Dans beaucoup de cas, la nef principale est couverte en berceau, tandis que les nefs latérales présentent des couvertures planes. Achao, avec son plafond segmenté, et Rilán, avec sa voûte en éventail, constituent de rares exceptions. Cette dernière est manifestement influencée par l’architecture gothique, tandis que d’autres présentent des traits empruntés à différents styles architecturaux majeurs – le classicisme à Chonchi, la Renaissance à Nercón et le baroque à Achao.

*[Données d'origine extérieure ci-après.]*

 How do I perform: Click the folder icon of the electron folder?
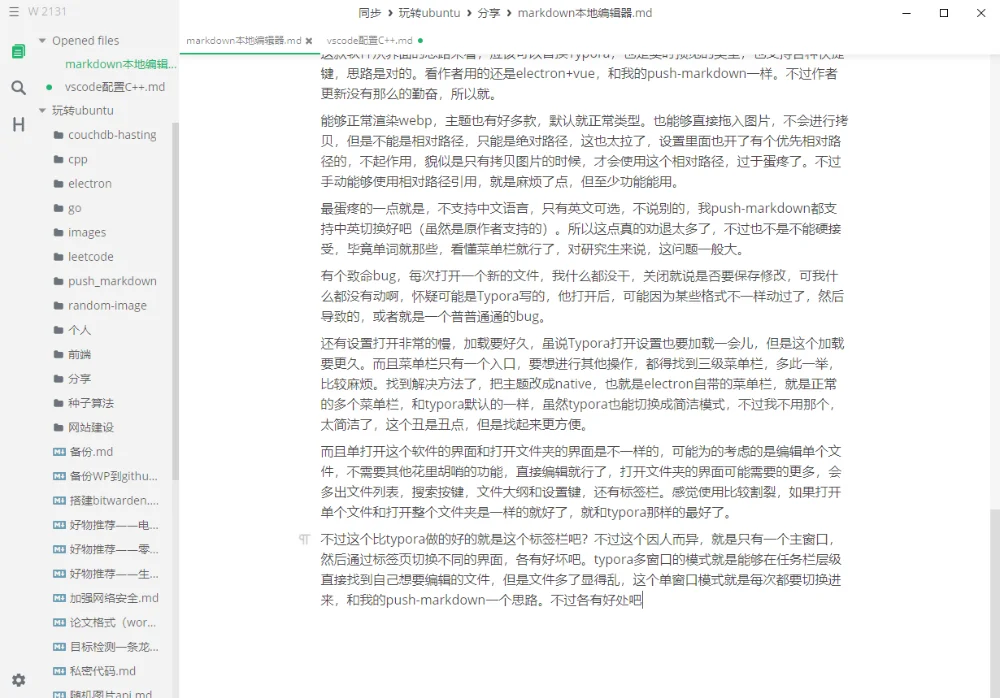tap(58, 184)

On trouve partout des preuves de la maîtrise chilote dans le travail du bois. L’aspect de ces églises et les matériaux employés n’ont subi presque aucun changement pendant quatre siècles.

Le décor des églises est riche et varié. Toutes ont été habilement insérées dans leur environnement naturel. Elles sont construites sur des collines, pour éviter d’être inondées pendant les périodes de fortes pluies, et surélevées par rapport au terrain. Leur côté nord est protégé contre les tempêtes, qui viennent généralement de cette direction. Ces structures entièrement fermées offrent un abri contre le vent et la pluie, souvent violents dans cette région.

LES MYTHES CHILOTES

Été comme hiver, Chiloé est marquée par une ambiance humide d’entre terre et mer. Comme la Bretagne, en fait !

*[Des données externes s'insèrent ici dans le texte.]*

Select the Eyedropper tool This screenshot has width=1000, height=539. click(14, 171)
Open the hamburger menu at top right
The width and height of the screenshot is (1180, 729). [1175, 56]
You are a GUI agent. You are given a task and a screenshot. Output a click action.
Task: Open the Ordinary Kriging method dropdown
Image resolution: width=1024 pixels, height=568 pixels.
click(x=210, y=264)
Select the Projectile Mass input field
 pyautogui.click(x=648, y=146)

Depuis des générations, les Chilotes se sont construits en harmonie et contre ce climat hostile, à l’origine des canaux de Chepu, de la faune et de la flore constituant le Parc National de Chiloé, le Parc Tantauco et le Parc Tepuheico, et de nombreux autres secrets et merveilles de l’archipel.

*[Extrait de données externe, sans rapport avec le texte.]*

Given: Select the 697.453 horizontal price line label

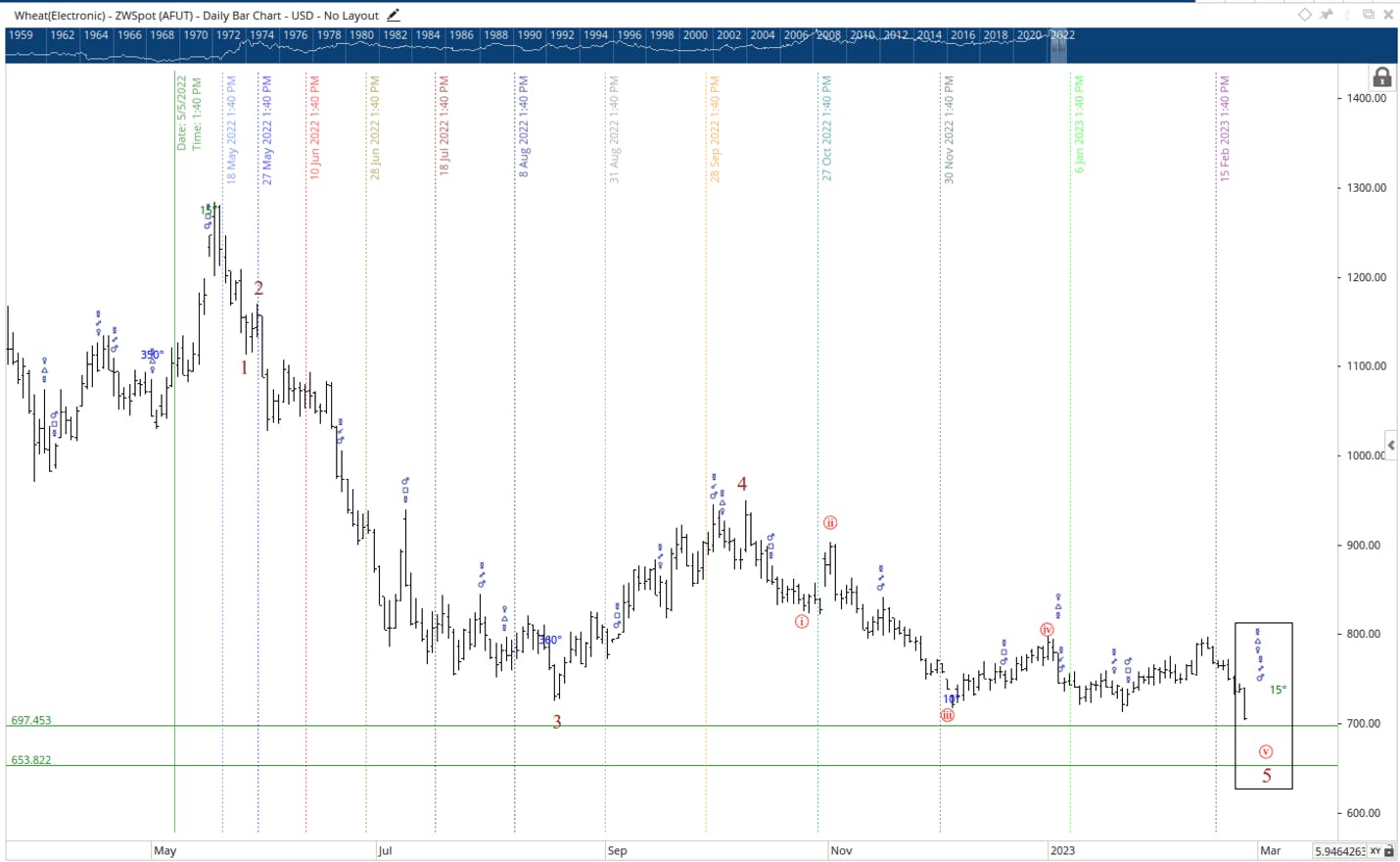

La plus belle expression de leur stratégie de survie reste les fameux palafitos, maisons en bois sur pilotis, au bord de l’eau, qui leur permettent de vivre en pêchant et de pêcher en vivant.

Mais, à l’instar de la Bretonne, influencée par la civilisation celte, ses druides, ses récits au coin du feu ; l’identité Chilote n’est pas seulement géographique. De cette confrontation permanente avec les éléments sont nés ses nombreux mythes et légendes, en même temps constituants et révélateurs de cette identité.

Inutile d’en faire la liste exhaustive, ils sont légion. Voici cependant notre sélection.

Cai-Cai Vilu et Ten-Ten Vilu

L’histoire de la création de l’archipel chilote.

L’un est le serpent du mal, l’autre du bien. L’un est l’ennemi de la vie terrestre, animale et végétale ; l’autre est la déesse de la terre et de la fécondité. L’un essaie de recouvrir la planète d’eau, l’autre tente de protéger les Chilotes en les aidant à se réfugier dans les hauteurs. Mais les assauts de Cai Cai Vilu se font toujours plus violents, et le niveau de la mer n’arrête pas de monter. Ten Ten Vilu donne alors aux Chilotes le pouvoir de nager et de voler. Voyant que cela ne suffit pas, elle finit par soulever les terres, créant l’Isla Grande et le reste de l’archipel.
C’est ainsi que les Mapuche de Chiloé expliquent pourquoi ils sont plus foncés que d’autres chiliens : parce qu’ils sont plus près du soleil.

El Trauco et La Fiura

La séduction poussée à l’extrême.

Le Trauco et la Fiura sont un couple inhabituel, que pourtant tout rapproche : leur laideur, leur petite taille, leur mauvaise haleine… et paradoxalement leur pouvoir de séduction sur les humains ! Lui, attire les femmes comme des aimants après avoir hanté leurs rêves érotiques, et elle, reste nue pendant des heures, coiffant son abondante chevelure avec son peigne de cristal en attendant que les hommes tombent dans son filet. Lui, est l’excuse parfaite pour les femmes célibataires qui tombent enceintes, et elle, symbolise la perversité féminine par excellence. Dans tous les cas, il ne faut pas les regarder dans les yeux : d’un coup d’oeil, il peut tuer et elle peut rendre fou.

Le Caleuche

Bateau fantôme ?

Fondée sur les nombreux récits de disparitions de bateaux dans toute la Patagonie, la légende du Caleuche varie pourtant beaucoup selon les conteurs. Bateau fantôme, il apparaît surtout les nuits de brume et disparaît avec une grande facilité – parfois en naviguant sous l’eau, parfois en se transformant en tronc d’arbre. On y chante et on y danse, dans le but d’attirer d’autres embarcations et de leur voler leurs marchandises.
Dans l’archipel, il est dit qu’un commercant chilote faisant rapidement fortune a passé un pacte avec les sorciers du Caleuche. Mais les plus prosaïques diront que cette légende sert simplement à couvrir les activités de contrebande qui ont toujours eu cours à Chiloé.

La Pincoya

La sirène chilote.

Femme à la beauté spectaculaire, elle symbolise la fertilité des côtes chilotes et la diversité de sa faune et de sa flore sous-marines. Elle apparaît souvent avec son mari, qui chante et la fait danser frénétiquement. Si elle danse vers la mer, l’année qui arrive sera abondante, si elle danse vers la plage, elle sera marquée par la pénurie.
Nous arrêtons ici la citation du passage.